「北枕で寝てはいけない」という言葉を、子供の頃に一度は耳にしたことがないでしょうか。
なんとなく縁起が悪いものとして、ベッドの向きを避けてきた方も多いのではないでしょうか。
けれど、その古い言い伝えを一歩踏み越えてみると、そこには地球の大きな循環に守られた、驚くほど理にかなった夜の過ごし方が隠されています。
今回は、科学的・物理的な視点から、北枕がもたらすリアルな心地よさの秘密を紐解いてみませんか。
地球の磁力と、ぴったり一直線に重なり合う
私たちの暮らすこの地球には、南から北へと向かって、目に見えない大きな磁場が絶え間なく流れています。
北に頭を置き、南に足を向けて横たわるとき、私たちの身体は地球の磁力の流れと、ぴったりときれいに一直線に重なり合うのです。
日中の慌ただしい時間のなかで、あちこちへ向いていた身体のベクトルが、地球の大きな軸とひとつに整う瞬間。
それだけで、強張っていた内側のめぐりが、逆らうことなく滑らかな状態へと戻っていくのを感じられます。
無理に環境をコントロールしようとするのをやめて、ただ大きな自然の流れに身体の向きを合わせてみる。
そのシンプルな選択が、日中の忙しさで張り詰めていた大人の神経を、穏やかに緩める最初のきっかけになります。
東洋医学が教える、理想的な「頭寒足熱」の巡り
昔から健康に良いとされる「頭寒足熱」という言葉がありますが、北枕はまさにこの状態を物理的に作り出す寝方でもあります。
家の中でも、北側は比較的涼しく、南側は日差しなどの影響で温かさが残りやすいという特徴があります。
頭を北側の静かで涼しい方角へ向け、足を南側へと伸ばすことは、頭の余計な熱をすうっと逃がし、足元を優しく温める自然の理にかなっているのです。

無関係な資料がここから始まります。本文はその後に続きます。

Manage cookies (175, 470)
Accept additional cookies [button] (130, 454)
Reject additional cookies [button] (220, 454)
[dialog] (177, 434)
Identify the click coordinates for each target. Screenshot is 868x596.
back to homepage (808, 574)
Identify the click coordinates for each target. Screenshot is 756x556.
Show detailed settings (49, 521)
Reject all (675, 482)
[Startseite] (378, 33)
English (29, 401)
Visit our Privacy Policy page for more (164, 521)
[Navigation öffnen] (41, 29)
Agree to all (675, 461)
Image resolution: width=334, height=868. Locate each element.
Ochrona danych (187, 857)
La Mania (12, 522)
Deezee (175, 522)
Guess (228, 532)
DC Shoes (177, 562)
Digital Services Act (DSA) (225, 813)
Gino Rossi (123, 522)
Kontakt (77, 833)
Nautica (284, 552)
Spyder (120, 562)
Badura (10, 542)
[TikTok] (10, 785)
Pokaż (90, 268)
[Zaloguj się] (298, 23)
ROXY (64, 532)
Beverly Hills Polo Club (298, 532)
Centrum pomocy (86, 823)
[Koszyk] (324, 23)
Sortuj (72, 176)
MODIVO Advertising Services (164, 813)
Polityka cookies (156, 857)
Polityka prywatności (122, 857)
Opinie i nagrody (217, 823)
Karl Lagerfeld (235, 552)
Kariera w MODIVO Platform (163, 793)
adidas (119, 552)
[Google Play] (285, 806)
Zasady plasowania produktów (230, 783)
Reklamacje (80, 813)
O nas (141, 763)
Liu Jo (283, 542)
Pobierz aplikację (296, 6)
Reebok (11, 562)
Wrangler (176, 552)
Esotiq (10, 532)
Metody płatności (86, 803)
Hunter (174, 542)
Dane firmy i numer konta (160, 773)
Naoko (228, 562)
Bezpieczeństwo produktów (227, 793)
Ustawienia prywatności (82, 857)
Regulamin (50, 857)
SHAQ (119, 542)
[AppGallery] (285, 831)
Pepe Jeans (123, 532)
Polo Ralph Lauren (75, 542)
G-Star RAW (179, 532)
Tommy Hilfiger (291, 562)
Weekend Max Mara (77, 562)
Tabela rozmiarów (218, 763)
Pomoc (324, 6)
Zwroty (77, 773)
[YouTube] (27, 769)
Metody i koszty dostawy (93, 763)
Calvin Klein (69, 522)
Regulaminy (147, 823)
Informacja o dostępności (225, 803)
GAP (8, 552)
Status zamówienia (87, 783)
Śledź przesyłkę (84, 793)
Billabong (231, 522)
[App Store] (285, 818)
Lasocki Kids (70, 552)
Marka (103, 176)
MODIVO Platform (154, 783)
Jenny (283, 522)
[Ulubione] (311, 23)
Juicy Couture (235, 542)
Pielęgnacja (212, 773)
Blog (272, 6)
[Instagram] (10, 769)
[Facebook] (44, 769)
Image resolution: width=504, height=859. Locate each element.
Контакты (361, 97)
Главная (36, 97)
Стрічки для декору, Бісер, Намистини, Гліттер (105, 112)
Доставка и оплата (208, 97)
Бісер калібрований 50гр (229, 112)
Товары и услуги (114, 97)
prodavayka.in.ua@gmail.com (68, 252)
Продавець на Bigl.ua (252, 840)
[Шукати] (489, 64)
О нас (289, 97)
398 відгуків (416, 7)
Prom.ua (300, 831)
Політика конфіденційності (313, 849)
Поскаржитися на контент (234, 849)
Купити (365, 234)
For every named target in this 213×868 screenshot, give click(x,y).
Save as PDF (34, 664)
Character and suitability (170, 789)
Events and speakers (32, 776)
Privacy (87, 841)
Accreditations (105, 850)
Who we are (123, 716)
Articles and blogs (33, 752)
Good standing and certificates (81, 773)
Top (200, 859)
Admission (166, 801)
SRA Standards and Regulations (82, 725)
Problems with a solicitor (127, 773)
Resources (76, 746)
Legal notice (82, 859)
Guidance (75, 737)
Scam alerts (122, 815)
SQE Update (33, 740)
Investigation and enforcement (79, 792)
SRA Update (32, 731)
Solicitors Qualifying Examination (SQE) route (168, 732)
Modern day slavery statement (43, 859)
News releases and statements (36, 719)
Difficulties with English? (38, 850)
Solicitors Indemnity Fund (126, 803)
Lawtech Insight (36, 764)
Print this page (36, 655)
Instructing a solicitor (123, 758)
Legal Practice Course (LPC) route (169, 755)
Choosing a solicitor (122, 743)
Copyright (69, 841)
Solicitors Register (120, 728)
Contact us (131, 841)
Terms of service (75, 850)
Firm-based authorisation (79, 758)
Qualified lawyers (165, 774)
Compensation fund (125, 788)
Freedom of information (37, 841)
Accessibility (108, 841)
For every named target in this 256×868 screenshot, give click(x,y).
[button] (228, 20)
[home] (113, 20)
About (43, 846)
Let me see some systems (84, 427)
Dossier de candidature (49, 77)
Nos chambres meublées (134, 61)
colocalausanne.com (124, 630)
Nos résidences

「早く眠らなければ」と身構えるのをやめて、ただ頭が静かに冷やされていく感覚をじっと待ってみる。
その体温の自然な高低差が、脳の警戒モードを穏やかに緩め、日中のオーバーヒートをリセットしてくれます。
磁気の流れに意識を預けて、思考を静める
布団のなかでじっとしているとき、今日あった出来事への後悔が頭の中でぐるぐると回り続けてしまう夜があります。
実は、こうした頭の休まらなさも、地球のリズムから少しだけはぐれてしまった、身体の小さなサインなのかもしれません。
足を南へ伸ばし、頭を北へと落ち着かせるとき、目に見えない大らかな流れが、頭に上ってしまった血流や熱を足元へと静かに引き下げてくれます。
頭の中のうるさいひとりごとを無理に消そうとするのではなく、ただ地球の磁気という大きなゆとりのなかに、自分の意識の重心をそっと置いてみる。
その、良い意味でのあきらめのような接地感が、大人の脳に余計な焦りを与えず、静かな充足感をもたらしてくれます。
言い伝えの裏にある、理にかなった方角のファクト
古くから伝わるタブーの裏側に隠されていた、地球と身体が静かに響き合うための心地よい仕組み。
今夜はベッドの向きをそっと北へと変えて、足元から頭へと流れる大らかな磁気の気配に、ただ自分の身体を馴染ませてみませんか。
外の世界の慌ただしいルールや他人の言葉から遠く離れて、ただ何者でもない自分に戻っていく豊かな沈黙。
方角という目に見えない自然の道標に全身を委ねていくと、強張っていた心身の芯までが優しく解きほぐされ、地球の大きなるリズムと同化するような、静かで落ち着いた時間へと自然に導かれていくはずです。